Fri, 05/15/2015 - 13:53 | 6097977 GoldBricker
GoldBricker's picture

just print more money to pay for it

You, sir, have hit the nail on the head. As long as everyone is willing to accept USD at anything like its current real (haha, imagine an economic system that needs to distinguish between 'real' and 'nominal' -- we're ridiculous) purchasing power, the game can continue. My guess is that there is a suspicion among TPTB that this acceptance will not, however, go on forever, or even much longer.

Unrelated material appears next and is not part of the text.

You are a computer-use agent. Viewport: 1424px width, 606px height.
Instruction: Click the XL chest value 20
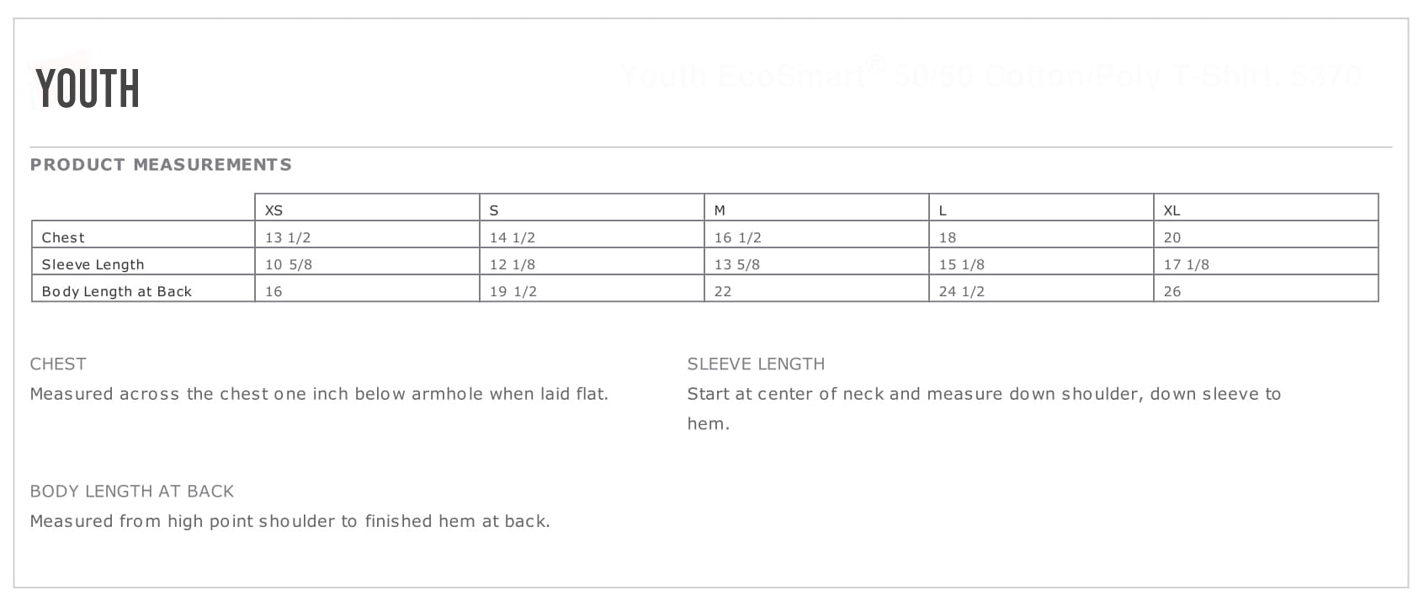point(1172,237)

There does not need to be a rate hike for things to unravel. At some point confidence in the future value of all those dollars held begins to crumble (e.g., one or two big central banks starts dumping), then I expect that to trigger a rush for the exits, dollar-wise.

 

Fri, 05/15/2015 - 12:05 | 6097526 NihilistZero
NihilistZero's picture

^^THIS^^

I see no reason that the FED will hesitate to raise rates when they finally feel it is time to prick the bubble. The idea that whatever increase in outlays by the Federal Government wouldn't simply be monetized is naive. Raise rates along with a little Belgium bond buying spree and you're status quo on the deficit. The FED surely has many reasons for holding off on tightening but when you have/can/will monetize the .gov debt I don't think a bond-pocalypse is one of them.